Institute for Virus Research, Kyoto University, Kyoto, Japan Faculty of Nutritional Sciences, University of Morioka, Takizawa, Iwate, Japan
J Bacteriol. 2015 Jul;197(14):2316-24. doi: 10.1128/JB.00079-15. Epub 2015 Apr 27.
σ(E), an alternative σ factor that governs a major signaling pathway in envelope stress responses in Gram-negative bacteria, is essential for growth of Escherichia coli not only under stressful conditions, such as elevated temperature, but also under normal laboratory conditions. A mutational inactivation of the hicB gene has been reported to suppress the lethality caused by the loss of σ(E). hicB encodes the antitoxin of the HicA-HicB toxin-antitoxin (TA) system; overexpression of the HicA toxin, which exhibits mRNA interferase activity, causes cleavage of mRNAs and an arrest of cell growth, while simultaneous expression of HicB neutralizes the toxic effects of overproduced HicA. To date, however, how the loss of HicB rescues the cell lethality in the absence of σ(E) and, more specifically, whether HicA is involved in this process remain unknown. Here we showed that simultaneous disruption of hicA abolished suppression of the σ(E) essentiality in the absence of hicB, while ectopic expression of wild-type HicA, but not that of its mutant forms without mRNA interferase activity, restored the suppression. Furthermore, HicA and two other mRNA interferase toxins, HigB and YafQ, suppressed the σ(E) essentiality even in the presence of chromosomally encoded cognate antitoxins when these toxins were overexpressed individually. Interestingly, when the growth media were supplemented with low levels of antibiotics that are known to activate toxins, E. coli cells with no suppressor mutations grew independently of σ(E). Taken together, our results indicate that the activation of TA system toxins can suppress the σ(E) essentiality and affect the extracytoplasmic stress responses.

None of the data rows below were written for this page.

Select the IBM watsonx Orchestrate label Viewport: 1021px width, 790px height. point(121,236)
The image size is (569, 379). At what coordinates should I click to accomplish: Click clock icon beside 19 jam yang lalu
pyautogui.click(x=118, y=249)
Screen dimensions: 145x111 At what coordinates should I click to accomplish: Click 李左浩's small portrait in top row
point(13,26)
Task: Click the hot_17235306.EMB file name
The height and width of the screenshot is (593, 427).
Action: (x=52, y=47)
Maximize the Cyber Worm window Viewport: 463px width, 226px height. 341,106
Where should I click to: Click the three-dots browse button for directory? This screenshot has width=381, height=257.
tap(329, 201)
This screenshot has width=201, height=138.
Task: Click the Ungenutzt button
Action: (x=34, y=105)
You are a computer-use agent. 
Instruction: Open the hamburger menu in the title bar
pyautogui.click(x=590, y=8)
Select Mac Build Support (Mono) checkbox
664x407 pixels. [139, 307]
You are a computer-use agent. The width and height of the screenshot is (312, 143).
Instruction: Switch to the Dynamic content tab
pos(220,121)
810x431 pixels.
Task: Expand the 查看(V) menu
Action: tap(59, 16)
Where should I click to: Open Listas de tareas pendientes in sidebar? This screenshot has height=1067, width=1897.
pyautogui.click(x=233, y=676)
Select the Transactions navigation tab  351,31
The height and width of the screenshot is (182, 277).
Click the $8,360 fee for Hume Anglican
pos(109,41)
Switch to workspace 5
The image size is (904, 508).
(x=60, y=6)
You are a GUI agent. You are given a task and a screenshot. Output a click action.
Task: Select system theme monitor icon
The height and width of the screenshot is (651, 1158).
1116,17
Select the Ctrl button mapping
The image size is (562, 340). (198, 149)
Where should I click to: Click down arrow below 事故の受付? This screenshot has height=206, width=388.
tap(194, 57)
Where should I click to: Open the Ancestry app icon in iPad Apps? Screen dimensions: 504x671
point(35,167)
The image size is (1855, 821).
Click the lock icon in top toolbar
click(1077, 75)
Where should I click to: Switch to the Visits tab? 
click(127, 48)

σ(E) is an alternative σ factor involved in extracytoplasmic stress responses. Unlike other alternative σ factors, σ(E) is indispensable for the survival of E. coli even under unstressed conditions, although the exact reason for its essentiality remains unknown. Toxin-antitoxin (TA) systems are widely distributed in prokaryotes and are composed of two adjacent genes, encoding a toxin that exerts harmful effects on the toxin-producing bacterium itself and an antitoxin that neutralizes the cognate toxin. Curiously, it is known that inactivation of an antitoxin rescues the σ(E) essentiality, suggesting a connection between TA systems and σ(E) function. We demonstrate here that toxin activation is necessary for this rescue and suggest the possible involvement of TA systems in extracytoplasmic stress responses.
σ(E)是一种替代σ因子,它在革兰氏阴性菌的包膜应激反应中控制着一条主要的信号通路,不仅在诸如高温等应激条件下,而且在正常实验室条件下,对大肠杆菌的生长都是必不可少的。据报道,hicB基因的突变失活可抑制因σ(E)缺失而导致的致死性。hicB编码HicA-HicB毒素-抗毒素(TA)系统的抗毒素;具有mRNA干扰酶活性的HicA毒素的过表达会导致mRNA的切割和细胞生长的停滞,而HicB的同时表达可中和过量产生的HicA的毒性作用。然而,迄今为止,HicB的缺失如何在没有σ(E)的情况下挽救细胞致死性,更具体地说,HicA是否参与这一过程仍不清楚。在这里,我们表明,在没有hicB的情况下,hicA的同时破坏消除了对σ(E)必需性的抑制,而野生型HicA的异位表达(而非没有mRNA干扰酶活性的突变形式的表达)恢复了这种抑制。此外,当单独过表达时,HicA以及另外两种mRNA干扰酶毒素HigB和YafQ即使在存在染色体编码的同源抗毒素的情况下也能抑制σ(E)的必需性。有趣的是,当生长培养基中添加已知可激活毒素的低水平抗生素时,没有抑制突变的大肠杆菌细胞能够独立于σ(E)生长。综上所述,我们的结果表明TA系统毒素的激活可以抑制σ(E)的必需性并影响胞外应激反应。
σ(E)是一种参与胞外应激反应的替代σ因子。与其他替代σ因子不同,σ(E)即使在无应激条件下对大肠杆菌的存活也是必不可少的,尽管其必需性的确切原因仍不清楚。毒素-抗毒素(TA)系统广泛分布于原核生物中,由两个相邻基因组成,分别编码对产生毒素的细菌本身产生有害影响的毒素和中和同源毒素的抗毒素。奇怪的是,已知抗毒素的失活可挽救σ(E)的必需性,这表明TA系统与σ(E)功能之间存在联系。我们在此证明毒素激活对于这种挽救是必要的,并提示TA系统可能参与胞外应激反应。